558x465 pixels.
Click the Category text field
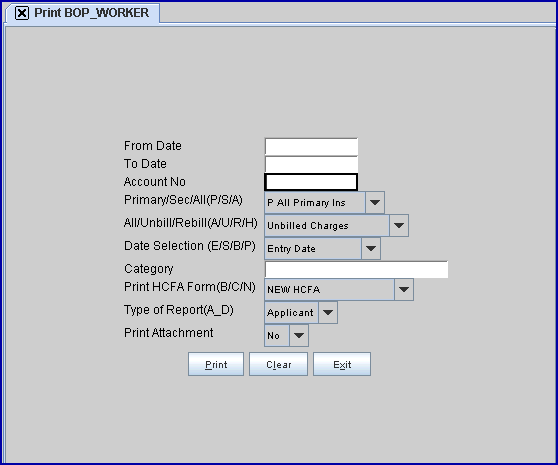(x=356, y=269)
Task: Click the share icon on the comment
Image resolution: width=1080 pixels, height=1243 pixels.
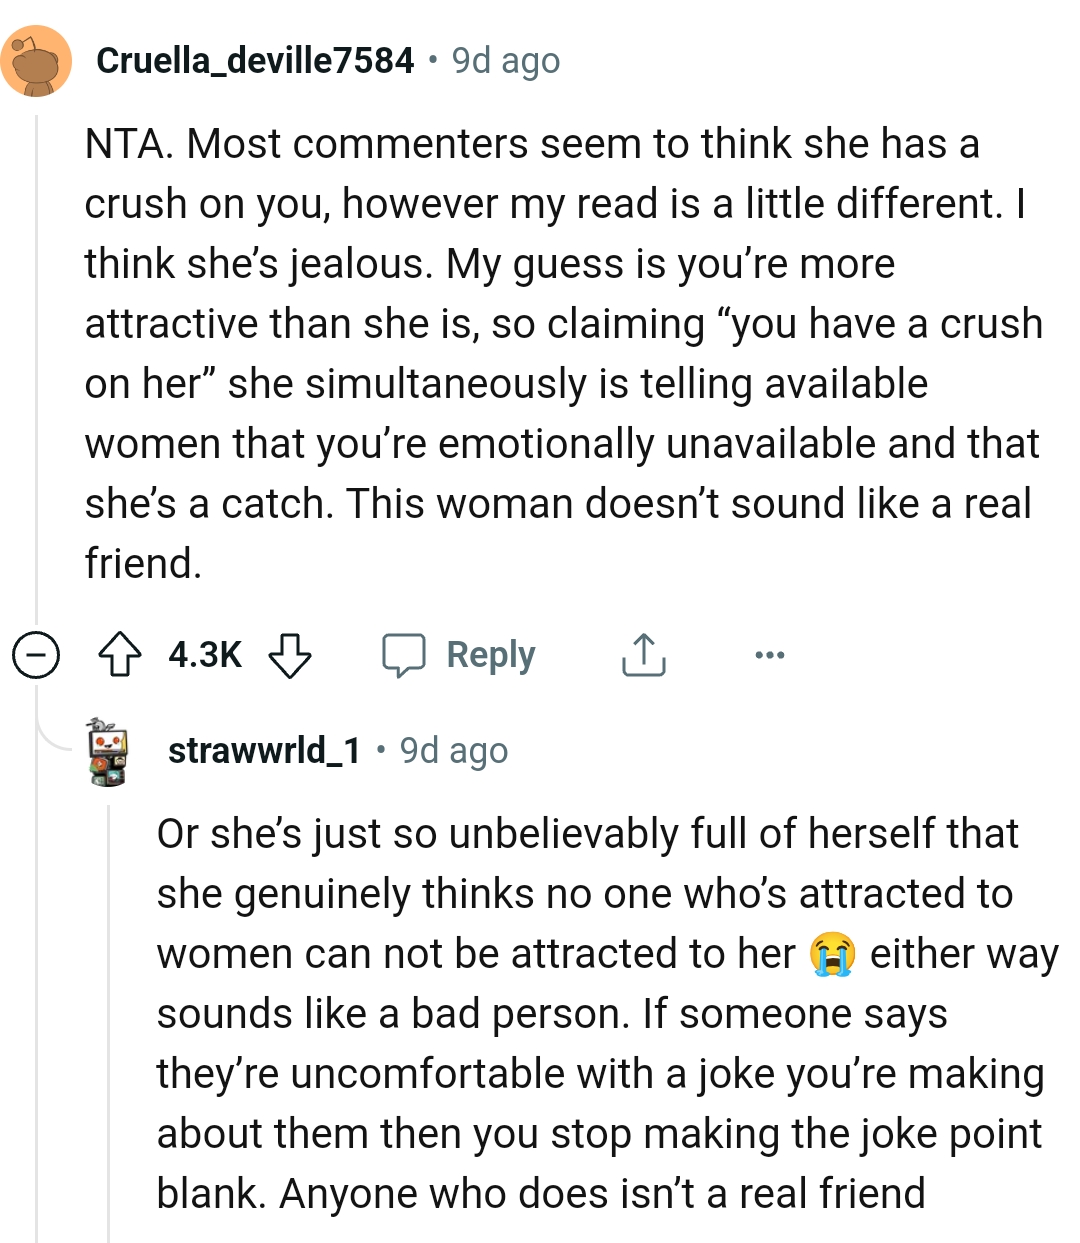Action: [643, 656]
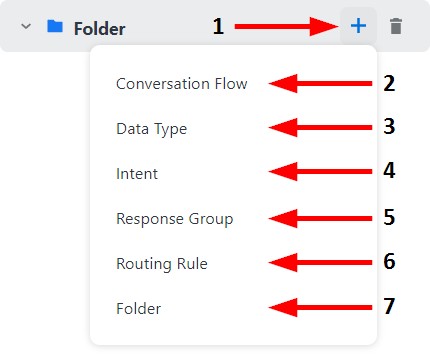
---+---
Required action
Reproduce only the lines between the line with "Image resolution: width=1080" and the final line of the records, both included, so that the copy matches them exactly and contains no pictures.

Solution for this exercise
Image resolution: width=1080 pixels, height=1243 pixels.
Action: [643, 656]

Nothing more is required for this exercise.